[Collected data entries]
════

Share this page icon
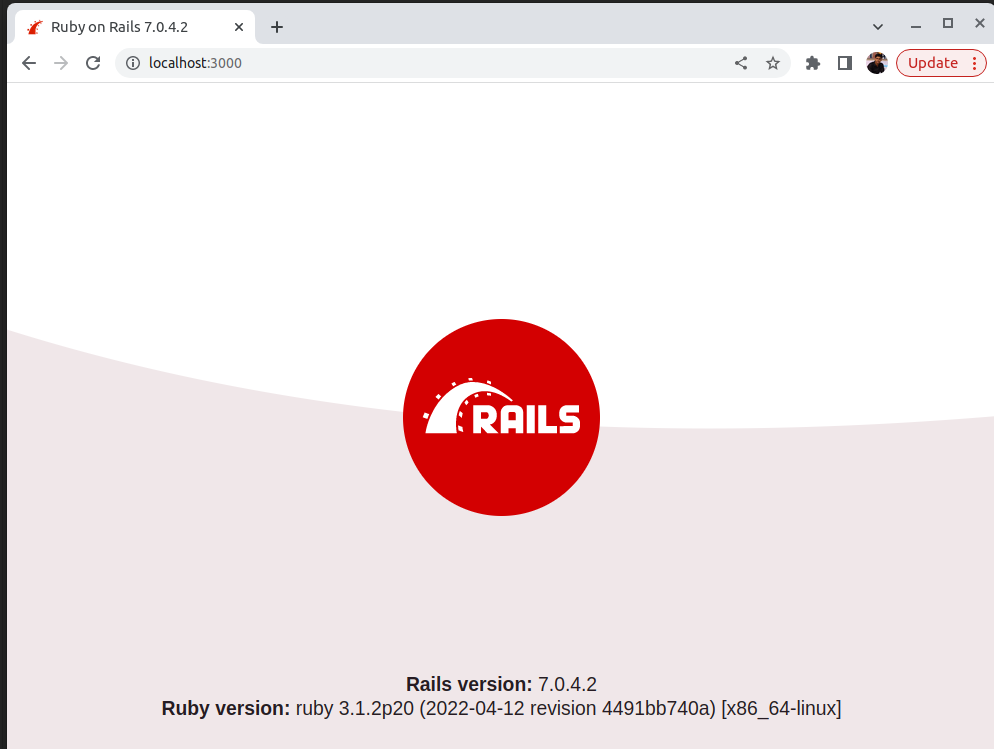994x749 pixels. pos(740,63)
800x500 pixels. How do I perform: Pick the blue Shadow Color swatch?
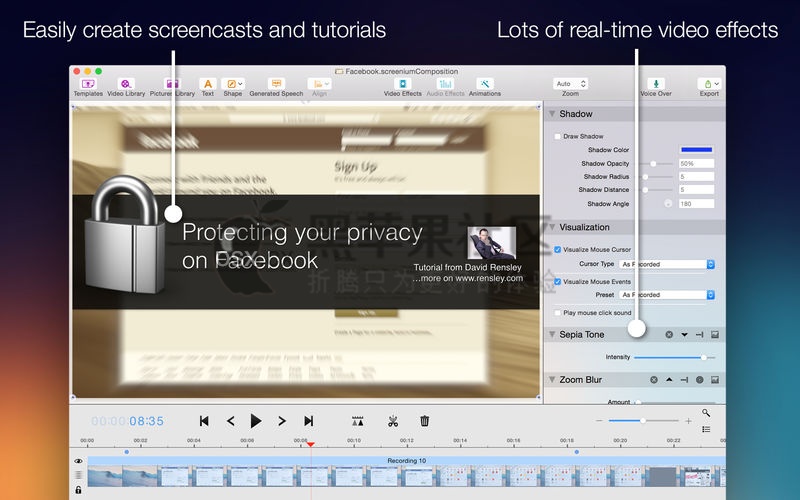pyautogui.click(x=696, y=149)
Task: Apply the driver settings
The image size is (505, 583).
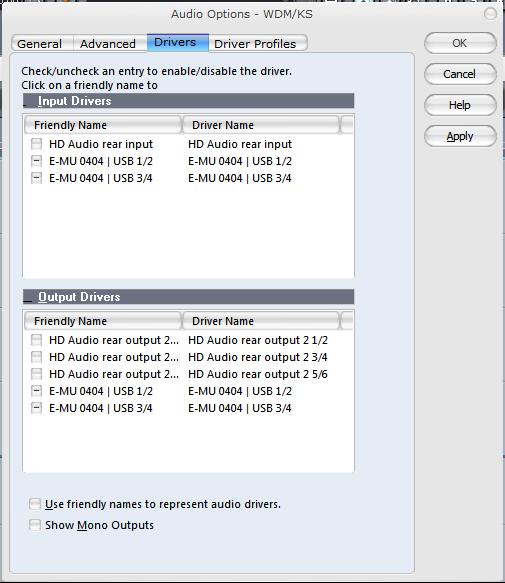Action: [x=460, y=136]
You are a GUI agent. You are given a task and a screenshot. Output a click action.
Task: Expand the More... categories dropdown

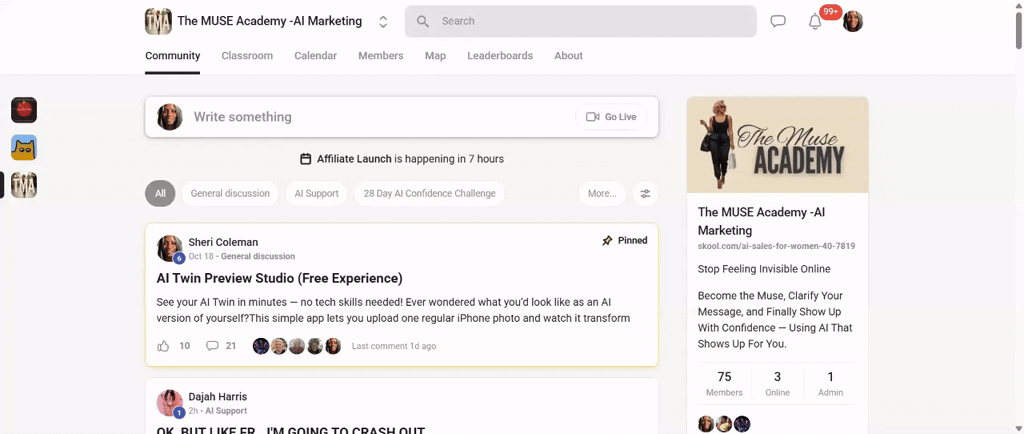pos(602,193)
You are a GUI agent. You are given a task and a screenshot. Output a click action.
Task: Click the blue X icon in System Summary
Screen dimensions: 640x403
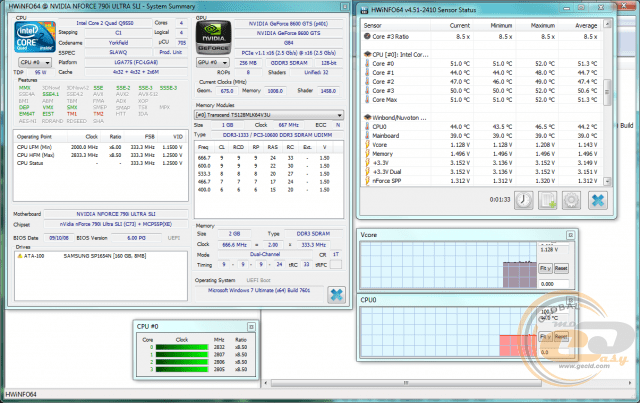337,294
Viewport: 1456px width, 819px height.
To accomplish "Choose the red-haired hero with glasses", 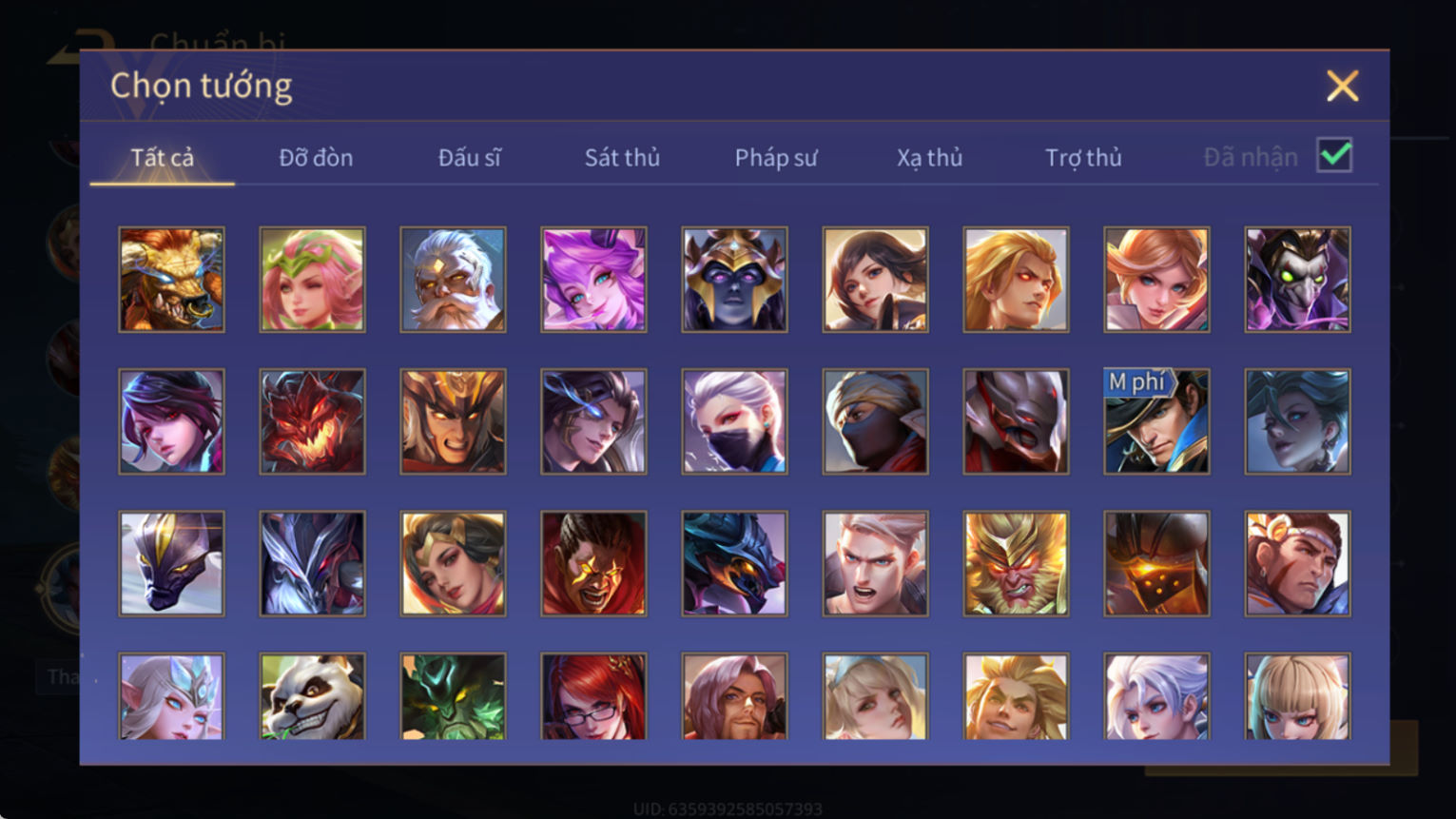I will (x=593, y=696).
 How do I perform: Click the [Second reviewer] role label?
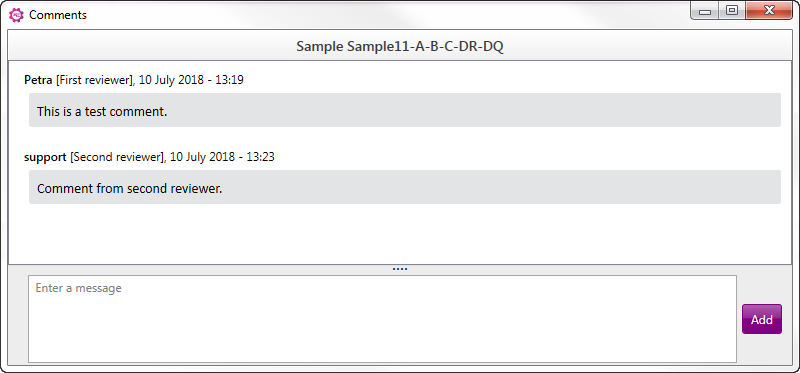(116, 157)
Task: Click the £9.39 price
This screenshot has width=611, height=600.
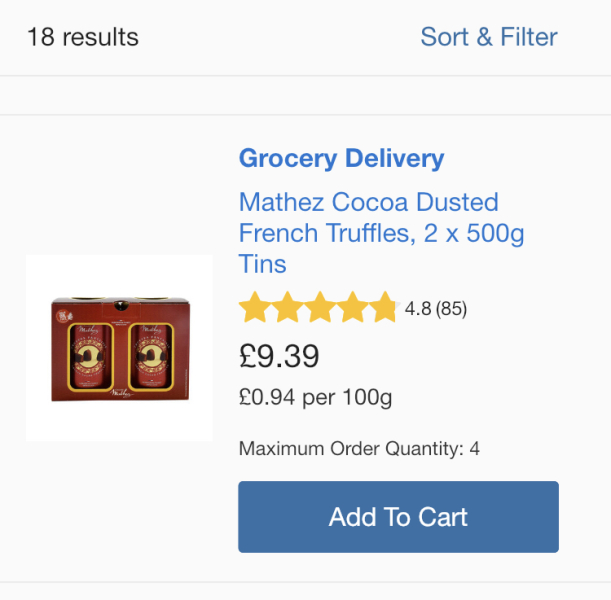Action: (279, 355)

════

■ Task to complete:
The line containing "Task: Click the £9.39 price" and every line after it, through the end of the records, are what you should retype exactly. Do not include the pictures.

■ Written answer:
Task: Click the £9.39 price
This screenshot has width=611, height=600.
Action: (279, 355)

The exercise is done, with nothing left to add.